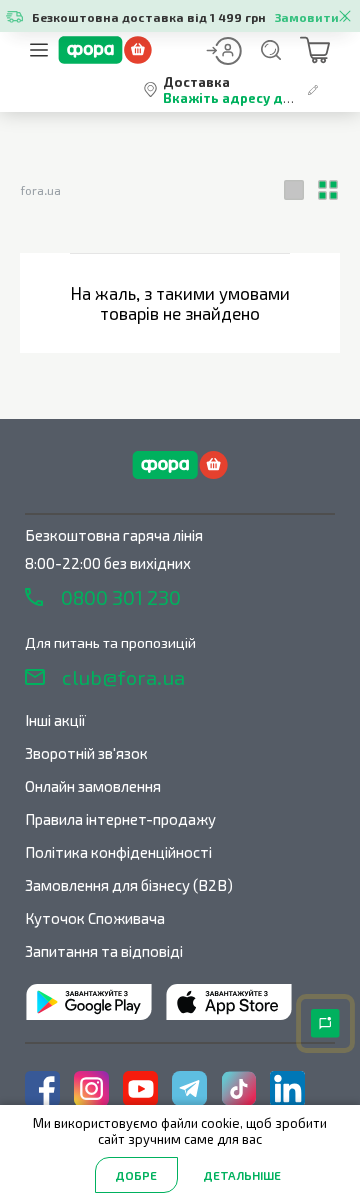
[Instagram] (91, 1088)
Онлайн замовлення (93, 786)
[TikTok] (238, 1088)
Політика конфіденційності (118, 852)
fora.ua (40, 190)
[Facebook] (42, 1088)
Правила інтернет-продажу (120, 819)
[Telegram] (189, 1088)
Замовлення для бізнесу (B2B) (129, 885)
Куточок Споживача (95, 918)
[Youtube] (140, 1088)
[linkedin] (287, 1088)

### What the task requires:
Reproduce the data exactly as it appears above. Pictures are to be left out.

### Result of this exercise:
[Instagram] (91, 1088)
Онлайн замовлення (93, 786)
[TikTok] (238, 1088)
Політика конфіденційності (118, 852)
fora.ua (40, 190)
[Facebook] (42, 1088)
Правила інтернет-продажу (120, 819)
[Telegram] (189, 1088)
Замовлення для бізнесу (B2B) (129, 885)
Куточок Споживача (95, 918)
[Youtube] (140, 1088)
[linkedin] (287, 1088)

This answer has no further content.